49. The Liaison Office for Communities of African Descent has established an ongoing dialogue between the communities, culture workers and the authorities to coordinate strategies for strengthening communities of African descent socially and culturally, with the aim of promoting and disseminating on equal terms the traditional expressions, new talents and artistic groups linked to Afro-descendant culture.

50. In 2008, the Subcommittee on Legislation, Participation, Duties and Rights of People of African Descent was established within the Standing Committee on Indigenous Peoples of the National Assembly and contributed to the drafting of the Racial Discrimination Act. Between 2009 and 2010, numerous events were organized with the active participation of 342 social organizations consisting of organized communities, social movements, communal councils and representatives of indigenous and Afro-descendant communities so that all could discuss, analyse and propose elements for inclusion in the Racial Discrimination Act. Other participants included technical teams from the National Assembly, relevant state bodies and representatives of Government and the citizen’s, electoral and judicial branches.41

51. Afro-descendant organizations and National Assembly legislators. Representatives of the Afro-Venezuelan network, the legislative body and Government authorities with responsibilities in the field met in 2008 to assess progress in the preparation of proposals on various draft laws essential to the inclusion of the Afro-Venezuelan population and to respect for their rights. This was a very important initiative involving grassroots participation in the cause of combating racial discrimination in all its forms.

52. In 2005 the National Assembly declared 10 May to be National Afro-Venezuelan Day,42 and its Standing Committee on the Family, Women and Youth subsequently devoted several sessions to evaluating the People’s Power for Youth Act under its mandate concerning the establishment of the National Commission of the People’s Power for Youth, set up in August 2010. Participants in these sessions included representatives of indigenous peoples and those of African descent as well as institutions such as the Pan American Health Organization, the Ministry of People’s Power for Communes and Social Protection and the National Council of the Disabled, reflecting the interest in the effective involvement of all young people from various State sectors and bodies in the defence of their rights.43

53. With the aim of coordinating the country’s youth organizations, the National Institute of People’s Power for Youth planned and staged sectoral meetings that included the First National Convention of Indigenous Youth and the First Meeting of Young Afro-descendants, with the help and participation of representatives of 11 States at national level.44

54. An international initiative by Venezuela to highlight its public policies on the topic was the event organized by the Bolivarian Alliance for the Americas, namely the Tenth Summit of the Member Countries of the Bolivarian Alliance for the Peoples of Our America – Peoples’ Trade Agreement (ALBA-TCP), (ALBA-TCP),45 together with the indigenous and Afro-descendant authorities and in the presence of the Heads of State of the ALBA Member Countries,46 with the aim of initiating an international dialogue on interculturality and multi-nationality conducive to the generation of initiatives through the exchange of experience.47

55. Office of the Ombudsman. This institution made a series of general recommendations to various government bodies stemming from the Durban Programme of Action, in keeping with its constitutional and legal mandate and consistent with its function of making the necessary requests and observations to the relevant bodies for the effective protection of human rights.48 It has also promoted activities in support of various aspects of Afro-descendant human rights, including roundtables on sexual and reproductive education with a gender emphasis, organized under the auspices of the Ministry of People’s Power for Education in association with UNICEF and with the participation of various State bodies, the school population and social communities. It likewise planned the development of training activities in the area of sexual and reproductive education for teachers in the towns and communities concerned as well as reproducing related contents in the Canaima project. In 2010, the Office of the Ombudsman also promoted the creation of the Offices for the Defence of the Educational Rights of Indigenous Persons and Afro-descendants with a cultural emphasis, in association with the Directorate of Intercultural Education of the Ministry of People’s Power for Education.49



(c) Children and adolescents

56. The Constitution establishes the main bases in this regard in Title III, chapter V, article 78 in prescribing the creation of a national umbrella system for the comprehensive protection of children and adolescents. This constitutional mandate finds expression in article 117 of the Child Protection Act, which conceives the national system as a set of organs, entities and services intended to ensure the effective enjoyment of rights and guarantees through the design, coordination, integration, orientation, supervision, evaluation and control of all child-protection policies, programmes and measures of public interest at national, State and municipal levels, as well to monitor compliance with the duties established under this Act.

• **Dataset**:
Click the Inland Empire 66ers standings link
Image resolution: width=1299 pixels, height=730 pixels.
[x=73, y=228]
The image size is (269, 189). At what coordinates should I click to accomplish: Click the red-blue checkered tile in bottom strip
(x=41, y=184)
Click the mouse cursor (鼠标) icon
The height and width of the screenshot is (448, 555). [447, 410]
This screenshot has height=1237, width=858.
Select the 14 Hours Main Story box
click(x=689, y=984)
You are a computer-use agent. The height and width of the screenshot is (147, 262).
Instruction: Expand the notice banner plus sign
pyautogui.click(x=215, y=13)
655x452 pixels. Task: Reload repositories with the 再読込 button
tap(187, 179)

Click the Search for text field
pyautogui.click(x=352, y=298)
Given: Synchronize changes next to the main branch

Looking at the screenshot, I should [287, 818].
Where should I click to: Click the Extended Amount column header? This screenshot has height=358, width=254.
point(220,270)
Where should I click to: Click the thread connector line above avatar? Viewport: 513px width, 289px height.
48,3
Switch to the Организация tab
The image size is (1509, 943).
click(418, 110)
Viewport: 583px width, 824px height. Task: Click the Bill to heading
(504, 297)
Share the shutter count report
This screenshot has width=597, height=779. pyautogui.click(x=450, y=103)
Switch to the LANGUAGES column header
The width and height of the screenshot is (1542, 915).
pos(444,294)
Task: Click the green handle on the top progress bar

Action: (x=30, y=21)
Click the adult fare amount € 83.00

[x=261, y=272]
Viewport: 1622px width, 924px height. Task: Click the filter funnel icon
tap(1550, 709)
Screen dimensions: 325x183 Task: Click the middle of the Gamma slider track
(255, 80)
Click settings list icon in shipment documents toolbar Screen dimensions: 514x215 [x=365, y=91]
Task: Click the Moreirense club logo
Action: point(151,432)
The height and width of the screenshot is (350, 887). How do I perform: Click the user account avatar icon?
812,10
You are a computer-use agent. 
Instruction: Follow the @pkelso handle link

• **Exercise instructions**: From the passage on Afro-Venezuelan rights, reproduce word for word the section starting with "51. Afro-descendant organizations" and going on through "all its forms.".

• **Solution**:
51. Afro-descendant organizations and National Assembly legislators. Representatives of the Afro-Venezuelan network, the legislative body and Government authorities with responsibilities in the field met in 2008 to assess progress in the preparation of proposals on various draft laws essential to the inclusion of the Afro-Venezuelan population and to respect for their rights. This was a very important initiative involving grassroots participation in the cause of combating racial discrimination in all its forms.